Aero Thermodynamic : An Overview

Srikanth Nuthanapati

Thermodynamics is a branch of physics that studies heat, function, and temperature, as well as their relationships with electricity, radiation, and matter's physical properties. The four laws of thermodynamics govern the behaviour of these quantities, which provide a quantitative definition using observable macroscopic physical quantities but can also be described in terms of microscopic constituents.

Thermodynamics is used in a broad range of science and engineering subjects, including physical chemistry, biochemistry, chemical engineering, and mechanical engineering, as well as more complex fields including meteorology. Thermodynamics arose from a desire to improve the efficiency of early steam engines, especially through the work of French physicist Nicolas Léonard Sadi Carnot (1824), who claimed that increasing engine efficiency would help France win the Napoleonic Wars. In 1854, Lord Kelvin, a Scots-Irish physicist, was the first to formulate a succinct description of thermodynamics.

The topic of thermodynamics is the relationship between heat and forces acting between contiguous parts of bodies, as well as the relationship between heat and electrical agency. The study of chemical compounds and chemical reactions was soon expanded after the initial application of thermodynamics to mechanical heat engines. Chemical thermodynamics investigates the role of entropy in chemical reactions and has contributed significantly to the field's growth and understanding.

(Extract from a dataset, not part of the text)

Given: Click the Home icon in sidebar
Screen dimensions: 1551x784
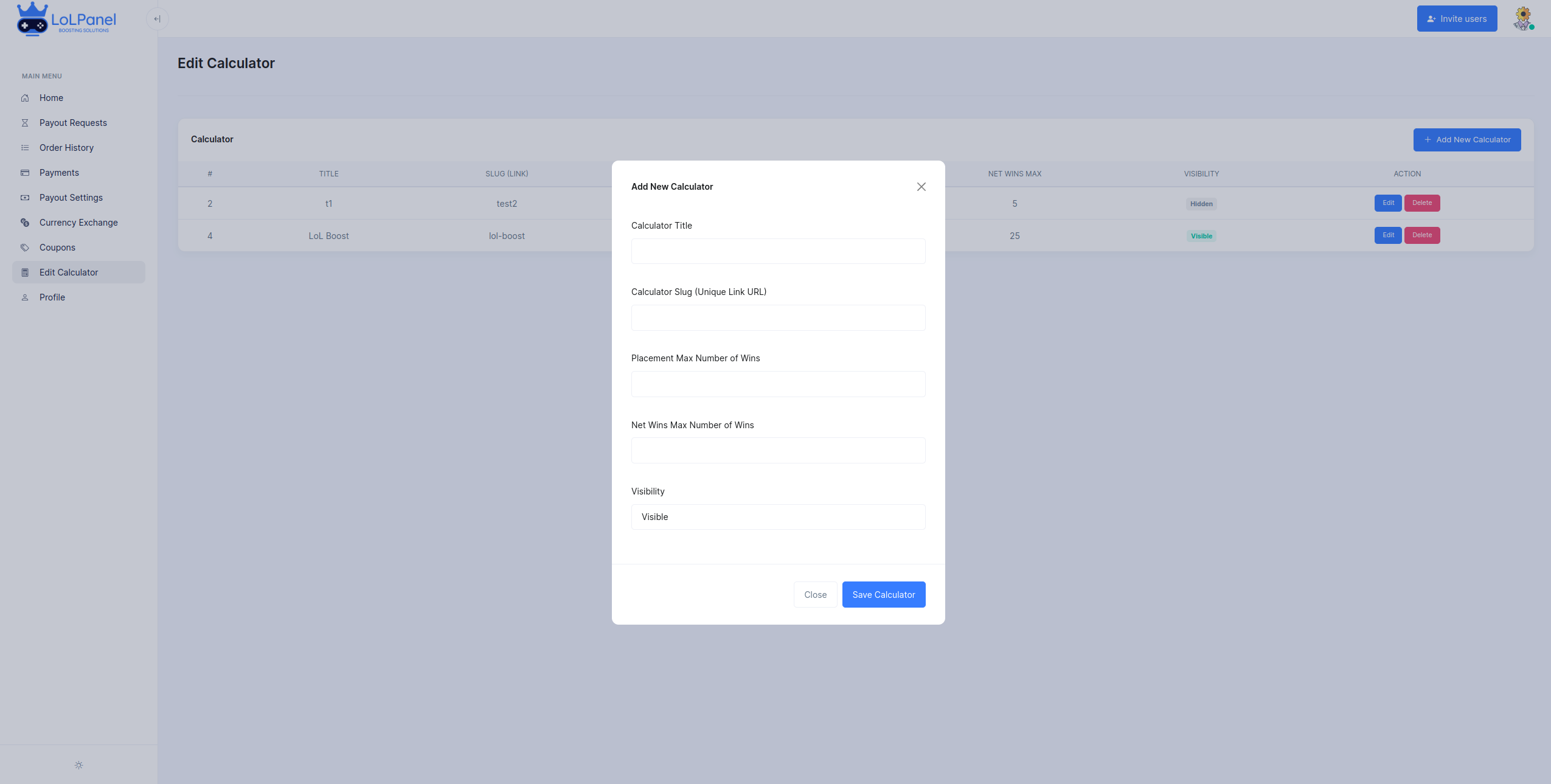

Thermodynamics was reformulated in a variety of ways. Statistical thermodynamics, also known as statistical mechanics, is the study of statistical forecasts of particle collective motion based on microscopic conduct. Constantin Carathéodory proposed a strictly mathematical solution in an axiomatic formulation in 1909, which is known as geometrical thermodynamics.



The four laws of thermodynamics, which form an axiomatic   basis, are used to describe every thermodynamic method. The first law states that energy can be transferred between physical structures in the form of heat or work.

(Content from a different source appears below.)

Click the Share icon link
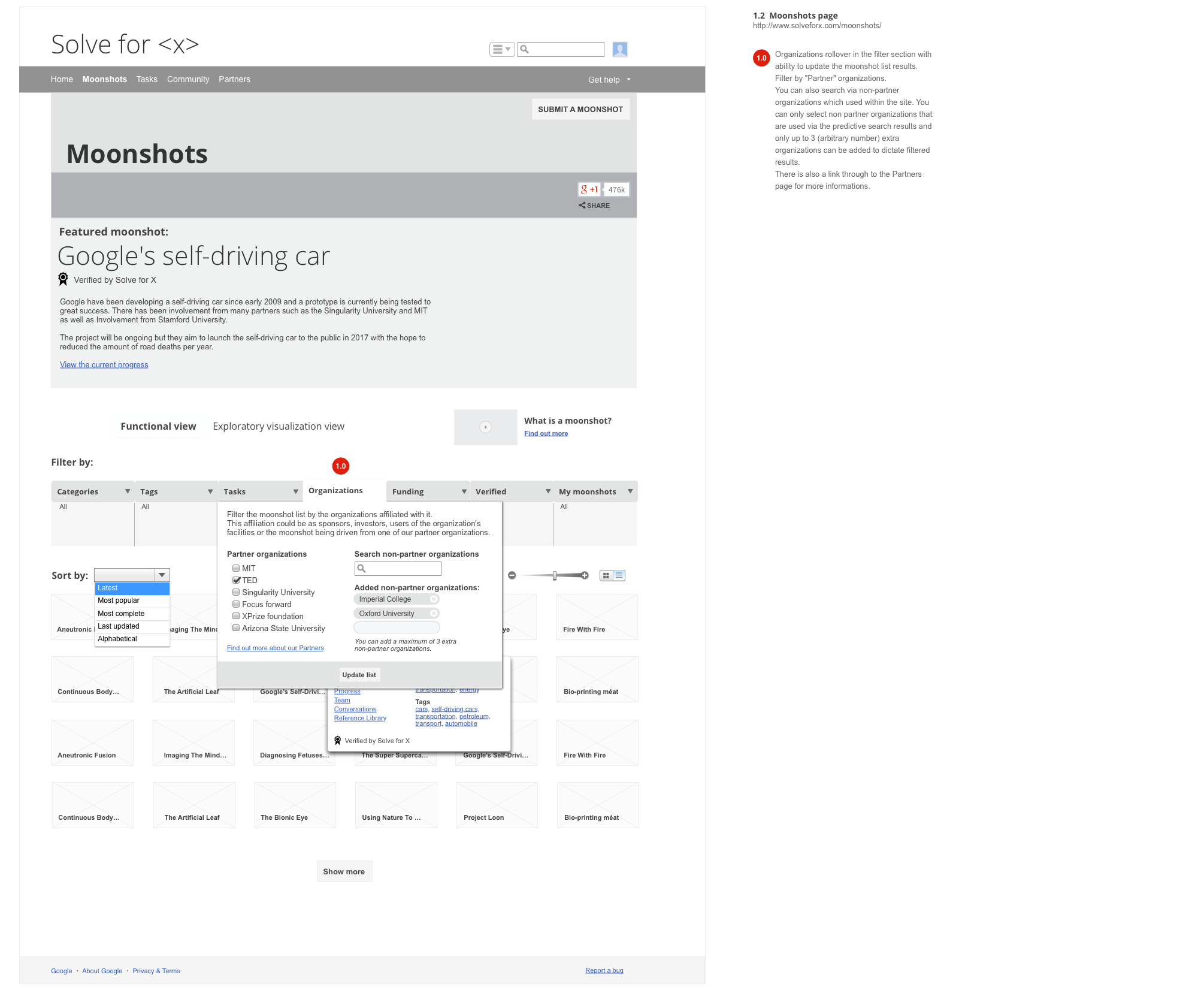Viewport: 1204px width, 990px height. tap(594, 206)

The second law establishes the existence of a quantity known as entropy, which describes the thermodynamic direction in which a system can evolve and quantifies the state of order of a system, as well as the useful work that can be derived from it.

The interactions between large ensembles of objects are studied and classified in thermodynamics. The principles of the thermodynamic system and its surroundings are at the heart of this. A system is made up of particles whose average motions determine its properties, which are then connected to one another via state equations.

Internal energy and thermodynamic potentials, which are useful for deciding conditions for equilibrium and spontaneous processes, can be expressed using a combination of properties.

Thermodynamics can be used to explain how structures react to changes in their environment using these methods. This holds true for a broad range of science and engineering subjects, including motors, phase transitions, chemical reactions, transport phenomena, and even black holes.